How Do New Jersey Divorce Laws Affect My Case If My Child Has Special Needs?
Going through a divorce is a stressful and overwhelming experience that all couples hope to avoid. Yet, if it comes time for a split between you and your spouse and you have a special needs child, the divorce process can be extra nerve-racking. At the Law Offices of Edward R. Weinstein, we help alleviate pressure on our clients with special needs children by thoroughly explaining the added challenges and how to overcome them.
Determining if my child has special needs
The first and hardest step is to determine if your child is a special needs child who requires extra attention and support, especially during the divorce process. A major thing to watch is your child’s vision behavior. If you notice that your child has difficulty following people or objects with his or her eyes or has trouble maintaining eye contact, it could be a sign that he or she requires extra attention. Additionally, if your child is frequently holding his or her head in a tilted, awkward position when interacting, it could be another sign that he or she has special needs.
Two other major areas to be aware of are your child’s communication skills and thinking skills. If you see that your child is aging, yet speaking very few words or very babyish words, it could be indicative of a special need. Furthermore, if you detect that as your child ages he or she cannot identify simple items or cannot recite the alphabet, it could mean that he or she has special needs. The most important behavior to monitor is your child’s movement. If he or she continues to crawl beyond the age of two or has trouble playing games like ball, it could be a sign that he or she has special needs.
Determining a parenting plan and visitation schedule
It is very possible that the usual visitation schedule that is recommended for most divorces will not be suitable if you have a child with special needs because he or she will need extra care and attention. Special needs children typically need more structure in their lives so to make them go back and forth between two homes could be overwhelming for them. Additionally, special needs children usually follow daily routines so to require a child to see his or her non-custodial parent every Wednesday night could disrupt what feels most comfortable to them. Furthermore, it is imperative that if you are planning to travel with your special needs child that you determine how he or she will travel best. Since the best interest of the child is of the utmost importance, it is crucial that a special needs child would feel exactly the same on vacation as he or she does in his or her own home.

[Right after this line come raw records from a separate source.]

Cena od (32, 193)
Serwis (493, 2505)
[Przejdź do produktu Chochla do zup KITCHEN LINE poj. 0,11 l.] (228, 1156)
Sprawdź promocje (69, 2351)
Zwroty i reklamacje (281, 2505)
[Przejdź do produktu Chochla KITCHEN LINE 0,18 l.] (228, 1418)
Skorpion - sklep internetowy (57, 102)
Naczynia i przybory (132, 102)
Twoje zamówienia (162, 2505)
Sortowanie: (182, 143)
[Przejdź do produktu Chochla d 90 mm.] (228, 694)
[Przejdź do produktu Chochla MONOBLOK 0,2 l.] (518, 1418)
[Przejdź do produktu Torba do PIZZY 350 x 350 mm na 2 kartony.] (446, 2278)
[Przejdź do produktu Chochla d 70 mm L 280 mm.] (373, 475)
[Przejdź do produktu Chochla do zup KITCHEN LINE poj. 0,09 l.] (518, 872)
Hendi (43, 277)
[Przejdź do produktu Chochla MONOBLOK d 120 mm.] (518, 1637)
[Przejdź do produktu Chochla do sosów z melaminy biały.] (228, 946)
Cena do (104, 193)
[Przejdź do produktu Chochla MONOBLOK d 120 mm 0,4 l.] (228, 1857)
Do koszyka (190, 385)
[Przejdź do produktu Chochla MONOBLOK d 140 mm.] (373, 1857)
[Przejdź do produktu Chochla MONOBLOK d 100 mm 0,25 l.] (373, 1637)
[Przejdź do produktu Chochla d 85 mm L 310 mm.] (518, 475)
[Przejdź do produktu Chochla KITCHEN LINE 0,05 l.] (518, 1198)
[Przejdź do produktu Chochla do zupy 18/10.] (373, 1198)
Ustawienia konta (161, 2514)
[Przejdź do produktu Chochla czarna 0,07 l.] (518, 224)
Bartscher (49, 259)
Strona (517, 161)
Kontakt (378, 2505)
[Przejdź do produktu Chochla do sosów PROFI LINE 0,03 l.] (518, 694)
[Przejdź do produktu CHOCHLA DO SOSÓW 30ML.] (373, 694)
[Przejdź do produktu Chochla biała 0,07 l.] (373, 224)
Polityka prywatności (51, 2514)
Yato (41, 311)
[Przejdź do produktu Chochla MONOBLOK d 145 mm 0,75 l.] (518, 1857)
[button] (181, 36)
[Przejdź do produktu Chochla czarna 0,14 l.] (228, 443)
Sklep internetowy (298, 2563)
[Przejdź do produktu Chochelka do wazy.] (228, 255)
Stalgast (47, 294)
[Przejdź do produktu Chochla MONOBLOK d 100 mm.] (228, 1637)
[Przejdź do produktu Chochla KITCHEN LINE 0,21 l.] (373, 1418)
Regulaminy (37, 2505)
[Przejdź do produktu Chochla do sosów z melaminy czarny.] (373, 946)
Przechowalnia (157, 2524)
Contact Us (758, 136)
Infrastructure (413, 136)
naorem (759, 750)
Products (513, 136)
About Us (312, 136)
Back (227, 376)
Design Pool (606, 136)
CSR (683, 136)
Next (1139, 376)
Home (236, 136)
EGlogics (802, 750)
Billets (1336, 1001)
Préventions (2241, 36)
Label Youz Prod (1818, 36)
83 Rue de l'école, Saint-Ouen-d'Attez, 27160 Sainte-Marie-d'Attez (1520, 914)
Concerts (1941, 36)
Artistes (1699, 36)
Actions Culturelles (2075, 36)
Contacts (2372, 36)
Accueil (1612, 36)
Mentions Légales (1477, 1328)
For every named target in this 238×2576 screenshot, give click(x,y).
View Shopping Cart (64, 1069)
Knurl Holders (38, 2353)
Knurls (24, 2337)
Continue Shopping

Once a visitation schedule is finalized, it is important to create a parenting plan with your ex-spouse for when your child goes to visit him or her. The parenting plan should detail how to manage your child’s behavior, any medicine he or she regularly takes, how to make sure he or she is eating properly, and how to help ease the adjustment to a new home. Moreover, the parenting plan should help the other parent with understanding certain needs and preferences of the special needs child, especially if he or she still is experiencing trouble communicating.
Determining the amount of child support to be paid
In divorce cases where the child has special needs, it is common that child support payments will be higher. Caring for a child with special needs not only requires extra attention and devotion, but also extra money. Deviations from the standard child support calculation guidelines are common to account for added costs associated with properly raising a special needs child. Often, child support payments will include money for therapy, medical equipment, nutritional supplements, dietary restrictions, and general medication.
Determining the amount of alimony to be paid
As mentioned above, it is extremely costly to properly care for a child with special needs. Therefore, it is common that the amount of alimony to be paid will be higher than normal as well. Raising a child with special needs is equivalent to working a full-time job; it requires time, effort, patience, and the proper funds. Since these children necessitate extra dedication, a parent’s actual job and salary is often compromised.
Determining if my child is eligible for public benefits
Typically, children with special needs are eligible for Supplemental Security Income. This supplementary income is meant for people with disabilities, whether they be physical or learning disabilities. Additionally, children with special needs are sometimes entitled to Medicaid. This is very beneficial to parents because it lessens the financial burden of paying for medicine out of pocket.